在硫酸存在下的碳水化合物定量期间,己糖和戊糖分别水解并转化为5-羟甲基糠醛和糠醛。然后这些由酸水解产生的分子与蒽酮或苯酚反应以形成颜色复合物,然后在特定波长下测量其光密度(OD)。蒽酮-糠醛复合物的吸收最大值在625nm,苯酚-糠醛复合物的吸收最大值在490nm。这两种方法中的吸光度强度随多糖的组成而变化,因为不同的多糖含有不同的糖,如己糖、戊糖、糖醛酸、己糖胺、戊糖胺、乙交酯、糖蛋白和核酸等,且比例不同。
在结合疫苗(conjugate vaccine)中,多糖与载体蛋白结合,将每种多糖的量控制在规定剂量内对于维持疫苗的质量和效力是至关重要的。在微克水平上准确定量多糖对于开发疫苗是至关重要的。多糖是己糖、戊糖、糖醛酸和己糖胺的复杂混合物。
为了定量肺炎球菌血清型或其组分(甲基戊糖、糖醛酸、己糖胺、O-乙酰基、磷和氮)的总多糖含量,报告了各种生化方法。其中大多数使用酸水解来释放单糖,其使用带有脉冲安培检测器(PAD)的高效阴离子交换色谱(HPAEC)对单糖进行定量,或酸水解连同衍生化,然后使用连接到质量选择检测器(GC-MSD)的气相色谱对单糖进行定量。
报告的用于定量含己糖胺的肺炎球菌多糖的另一种方法是基于酸水解、re-N-乙酰化,然后通过还原胺化用2-氨基苯甲酰胺标记己糖胺,然后使用荧光检测器进行RP-HPLC。虽然这些方法灵敏、准确,但它们费时费力。
印度专利申请号5856/DELNP/2009公开了使用硫酸和蒽酮试剂或硫酸和四硼酸盐试剂使用自动比色测试对多糖进行定量。
EP 2290366 Al公开了在不干扰单糖和来自组合物中任何其他糖材料的情况下对糖疫苗的分析,包括通过使用三氟乙酸(TFA)对脑膜炎奈瑟菌(Neisseria meningitidis)血清群C、W135和Y进行酸水解来定量单糖(唾液酸、半乳糖和葡萄糖)的过程。

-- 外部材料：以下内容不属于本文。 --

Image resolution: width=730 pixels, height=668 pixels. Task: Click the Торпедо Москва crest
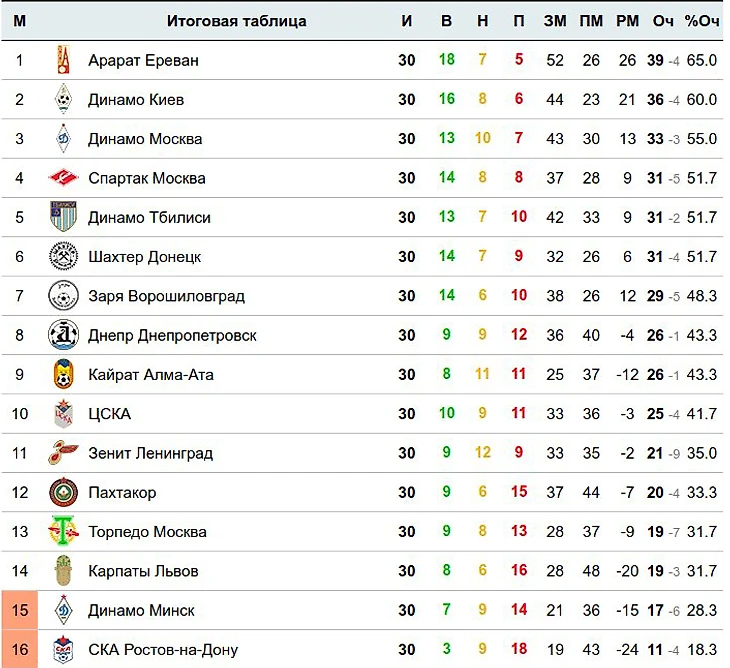(x=63, y=532)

Roman Dreywood(碳水化合物材料的定性测试:1946年8月),公开了使用蒽酮在浓硫酸中的溶液对碳水化合物材料进行定性分析,这使碳水化合物材料呈现永久绿色。
Philippe等人(Vaccine 20(2002)2474-2484)公开了使用HPAEC-PAD对肺炎球菌多糖和结合物进行定量测试,其中肺炎球菌多糖进行3种不同的水解方法:三氟乙酸(TEA)、甲醇解然后TFA水解和氢氟酸然后TFA水解。
Vincent等人(Anal.Chem.2010,82,1786-1792),公开了用于测定碳水化合物浓度的蒽酮测定法的自动化,其中多糖试样和标准品在吸光度625nm下在硫酸中蒽酮的浓缩混合物中加热。
Verdnica等人(Analytical Biochemistry 421(2012)250-255)公开了使用苯酚-硫酸,HPSEC(10mM Na2HP04,0.15M NaCl,pH 7.5),竞争性ELISA(加入在磷酸盐-柠檬酸盐缓冲液中的邻苯二胺二盐酸盐,pH 5.0,和0.05%过氧化氢,并用4.5M H2SO4停止反应,吸光度为492nm)和夹心ELISA方法,对培养肉汤样本中肺炎链球菌(Streptococcus pneumoniae)血清型14的荚膜多糖进行定量,其中夹心ELISA被发现是重现性和灵敏度最好、最不易受干扰的方法。
Earl Zablackis等人(Vaccine Analysis:Strategies,Principles,and Controlpp 271-299,2015)公开了细菌多糖疫苗及其分析前景,其中细菌多糖通过比色法进行定量,其中多糖用硫酸/硼酸溶液加热以释放单糖(糖醛酸),然后冷却,添加咔唑/乙醇溶液,并在530nm处读取吸光度。多糖(己糖胺)用HC1消化,冷却,然后与乙酰丙酮/碳酸钠反应,然后与埃尔利希试剂反应,并在530nm处读取吸光度。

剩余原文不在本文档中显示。